What is expected
What follows is a set of records; give them all back exactly.

Provided entries
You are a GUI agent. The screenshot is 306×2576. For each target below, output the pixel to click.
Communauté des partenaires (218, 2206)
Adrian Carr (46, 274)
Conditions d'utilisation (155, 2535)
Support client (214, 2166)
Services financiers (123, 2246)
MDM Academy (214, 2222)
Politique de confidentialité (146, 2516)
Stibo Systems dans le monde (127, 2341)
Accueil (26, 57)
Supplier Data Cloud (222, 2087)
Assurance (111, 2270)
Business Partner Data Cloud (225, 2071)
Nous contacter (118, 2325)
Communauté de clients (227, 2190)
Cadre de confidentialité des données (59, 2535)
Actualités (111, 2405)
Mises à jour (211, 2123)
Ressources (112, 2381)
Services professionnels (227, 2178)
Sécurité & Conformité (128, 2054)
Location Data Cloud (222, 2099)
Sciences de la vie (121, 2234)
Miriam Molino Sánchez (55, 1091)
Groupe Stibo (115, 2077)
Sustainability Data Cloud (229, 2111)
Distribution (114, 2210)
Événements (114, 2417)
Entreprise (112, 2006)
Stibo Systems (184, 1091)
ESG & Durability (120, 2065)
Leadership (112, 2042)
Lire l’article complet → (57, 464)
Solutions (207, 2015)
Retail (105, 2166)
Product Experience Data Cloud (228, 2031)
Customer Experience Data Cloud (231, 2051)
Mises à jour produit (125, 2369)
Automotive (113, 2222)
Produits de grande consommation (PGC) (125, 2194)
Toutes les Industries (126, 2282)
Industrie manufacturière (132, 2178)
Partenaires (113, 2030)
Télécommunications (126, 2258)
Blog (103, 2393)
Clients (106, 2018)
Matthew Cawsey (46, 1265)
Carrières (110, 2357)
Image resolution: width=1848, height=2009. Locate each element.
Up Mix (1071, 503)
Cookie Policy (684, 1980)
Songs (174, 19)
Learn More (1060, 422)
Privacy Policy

Solution
You are a GUI agent. The screenshot is 306×2576. For each target below, output the pixel to click.
Communauté des partenaires (218, 2206)
Adrian Carr (46, 274)
Conditions d'utilisation (155, 2535)
Support client (214, 2166)
Services financiers (123, 2246)
MDM Academy (214, 2222)
Politique de confidentialité (146, 2516)
Stibo Systems dans le monde (127, 2341)
Accueil (26, 57)
Supplier Data Cloud (222, 2087)
Assurance (111, 2270)
Business Partner Data Cloud (225, 2071)
Nous contacter (118, 2325)
Communauté de clients (227, 2190)
Cadre de confidentialité des données (59, 2535)
Actualités (111, 2405)
Mises à jour (211, 2123)
Ressources (112, 2381)
Services professionnels (227, 2178)
Sécurité & Conformité (128, 2054)
Location Data Cloud (222, 2099)
Sciences de la vie (121, 2234)
Miriam Molino Sánchez (55, 1091)
Groupe Stibo (115, 2077)
Sustainability Data Cloud (229, 2111)
Distribution (114, 2210)
Événements (114, 2417)
Entreprise (112, 2006)
Stibo Systems (184, 1091)
ESG & Durability (120, 2065)
Leadership (112, 2042)
Lire l’article complet → (57, 464)
Solutions (207, 2015)
Retail (105, 2166)
Product Experience Data Cloud (228, 2031)
Customer Experience Data Cloud (231, 2051)
Mises à jour produit (125, 2369)
Automotive (113, 2222)
Produits de grande consommation (PGC) (125, 2194)
Toutes les Industries (126, 2282)
Industrie manufacturière (132, 2178)
Partenaires (113, 2030)
Télécommunications (126, 2258)
Blog (103, 2393)
Clients (106, 2018)
Matthew Cawsey (46, 1265)
Carrières (110, 2357)
Image resolution: width=1848, height=2009. Locate each element.
Up Mix (1071, 503)
Cookie Policy (684, 1980)
Songs (174, 19)
Learn More (1060, 422)
Privacy Policy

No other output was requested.